Work instructions:
Starting at the line with "Click the green check status icon", copy each line through the last one below exactly as written, without any pictures.
···
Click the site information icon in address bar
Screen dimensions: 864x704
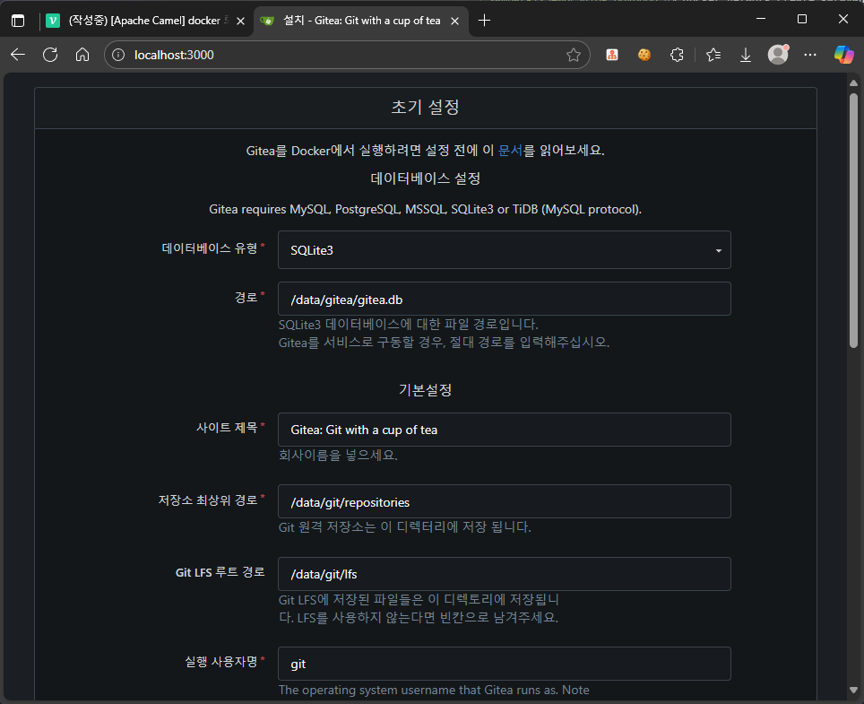click(117, 54)
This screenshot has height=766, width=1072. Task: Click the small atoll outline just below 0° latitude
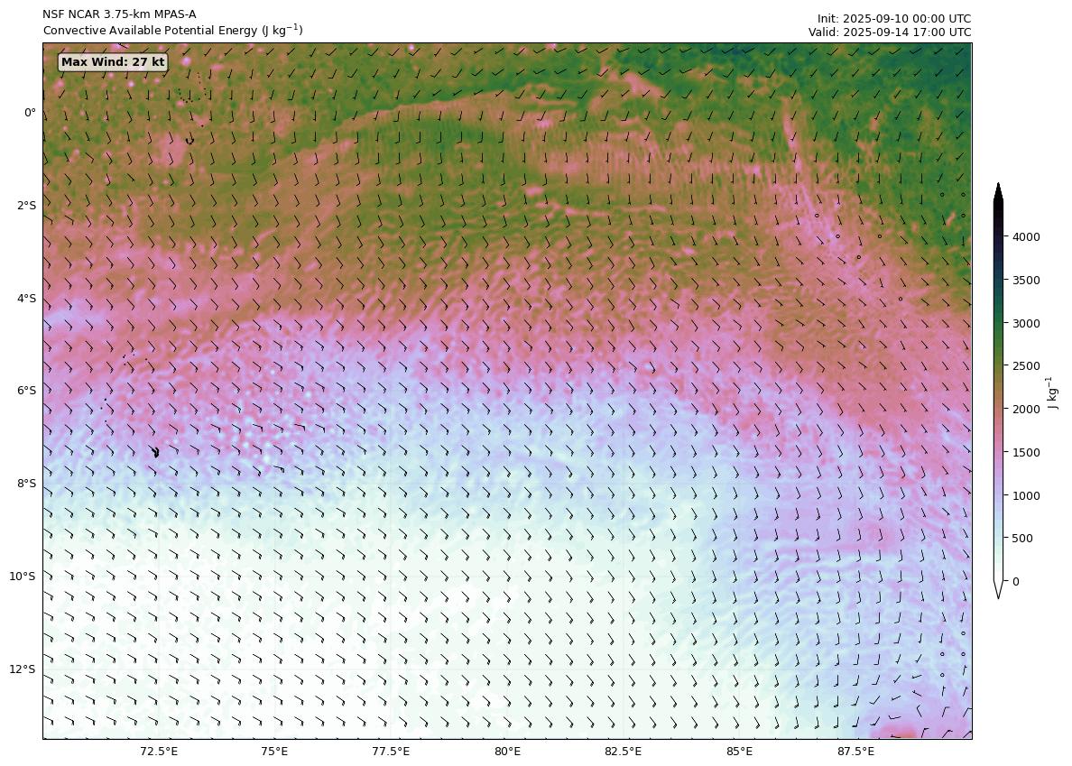pos(189,141)
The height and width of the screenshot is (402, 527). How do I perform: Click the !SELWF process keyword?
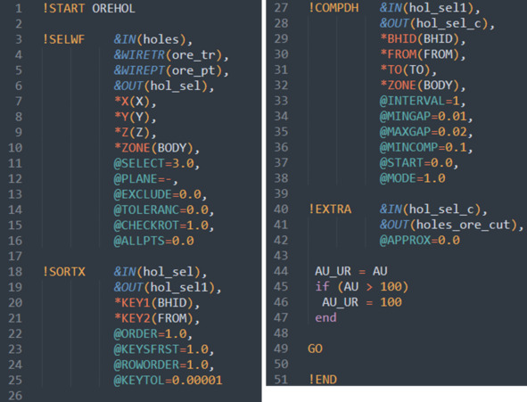63,39
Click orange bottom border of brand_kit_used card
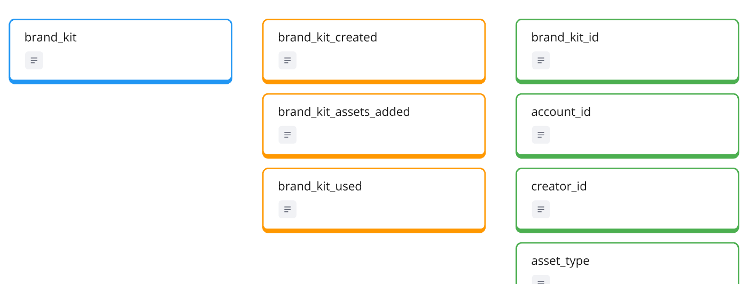Screen dimensions: 749x284 374,231
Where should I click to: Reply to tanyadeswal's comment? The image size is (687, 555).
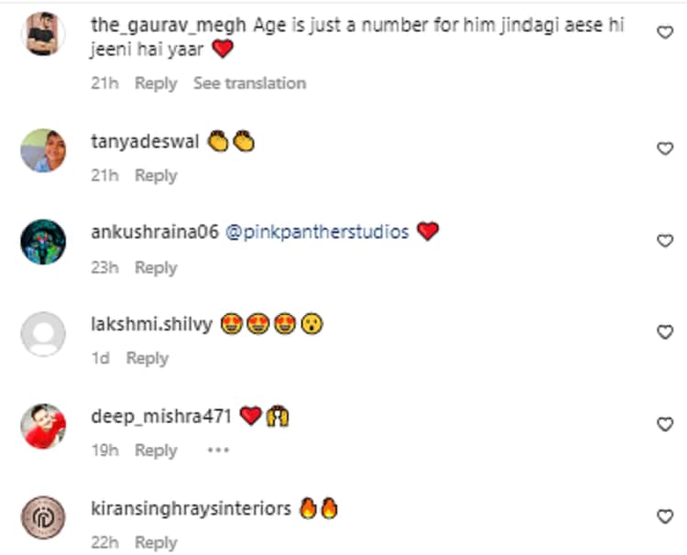coord(156,176)
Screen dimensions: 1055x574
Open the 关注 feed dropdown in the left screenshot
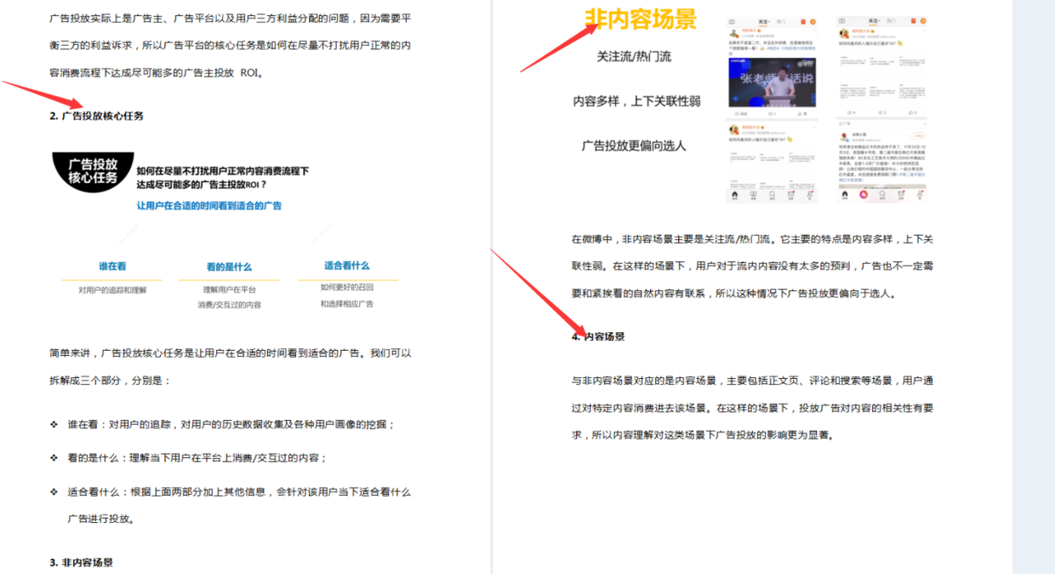765,20
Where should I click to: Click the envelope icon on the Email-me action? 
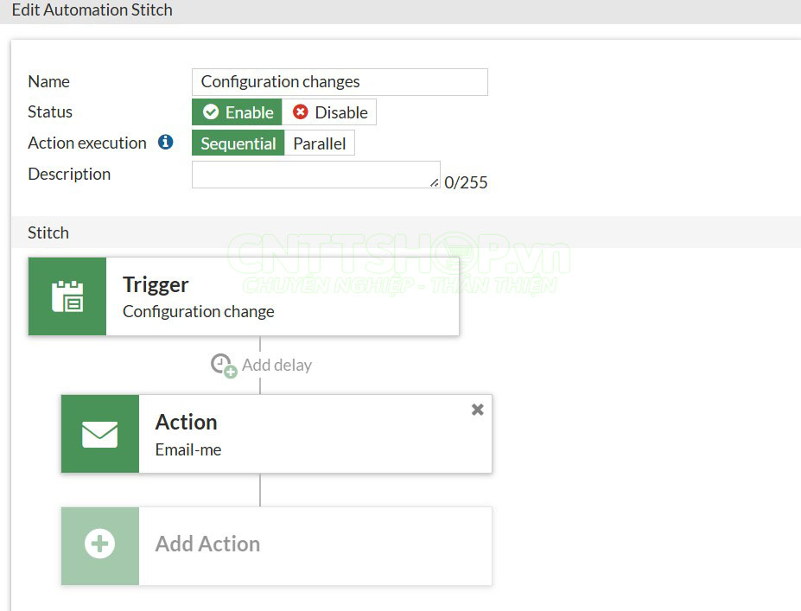point(99,433)
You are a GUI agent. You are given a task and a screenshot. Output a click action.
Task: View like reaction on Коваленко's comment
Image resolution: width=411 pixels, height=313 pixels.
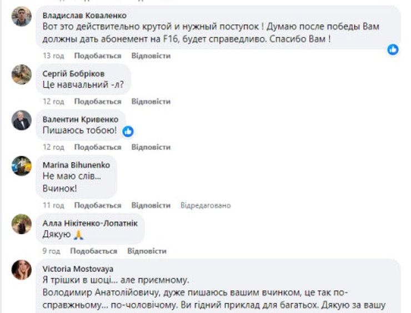(393, 49)
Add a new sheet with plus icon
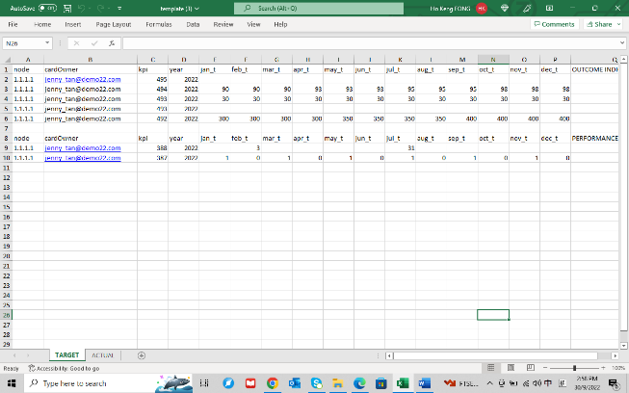 (142, 355)
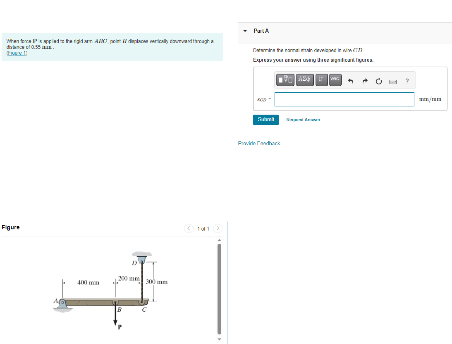This screenshot has height=344, width=452.
Task: Click the figure scrollbar down arrow
Action: tap(219, 339)
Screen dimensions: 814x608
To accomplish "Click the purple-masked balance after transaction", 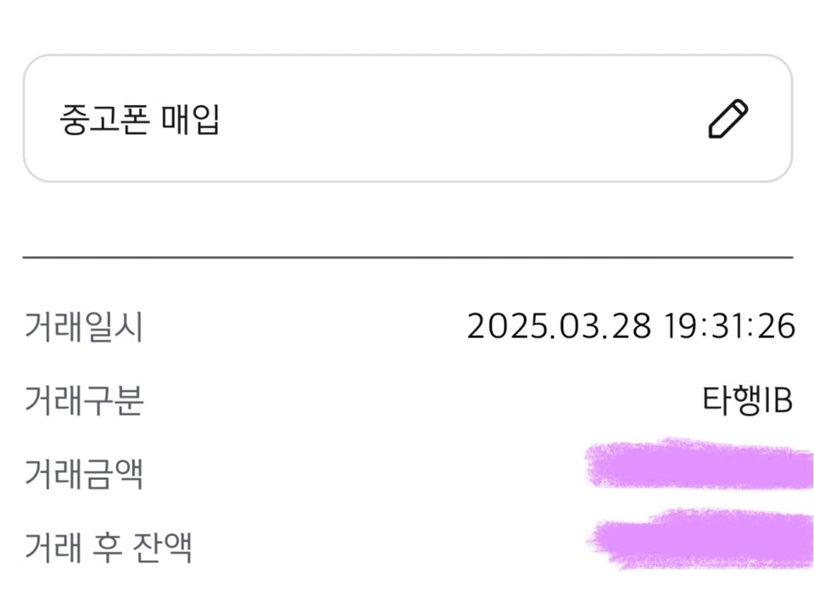I will [x=702, y=536].
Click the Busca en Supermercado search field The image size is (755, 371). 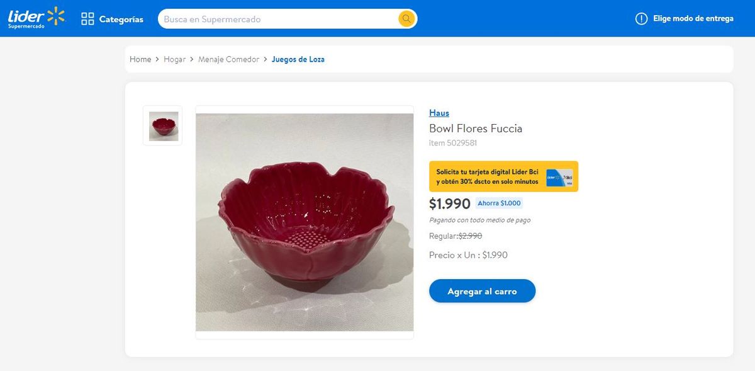click(x=277, y=19)
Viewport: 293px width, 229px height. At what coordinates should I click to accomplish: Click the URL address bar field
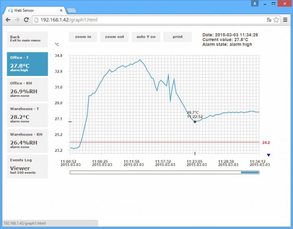[147, 20]
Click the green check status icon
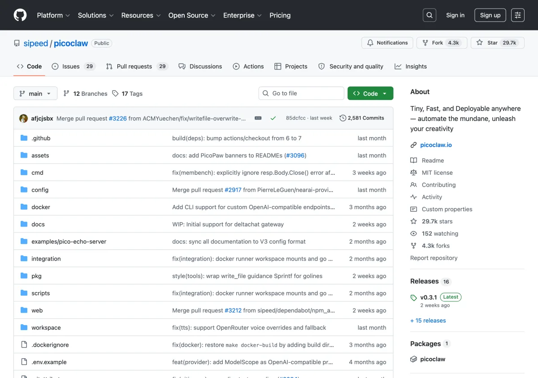This screenshot has width=538, height=378. (x=273, y=118)
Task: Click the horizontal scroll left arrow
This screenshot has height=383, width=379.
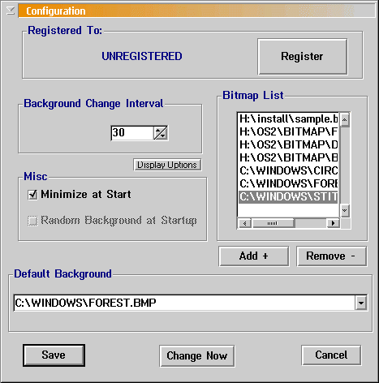Action: [x=245, y=223]
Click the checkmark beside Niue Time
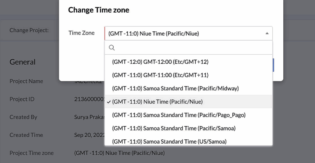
···
Exercise answer:
Click the green check status icon
This screenshot has width=538, height=378. (x=273, y=118)
Task: Click the horizontal scroll left arrow
This screenshot has height=383, width=379.
Action: [x=245, y=223]
Click the checkmark beside Niue Time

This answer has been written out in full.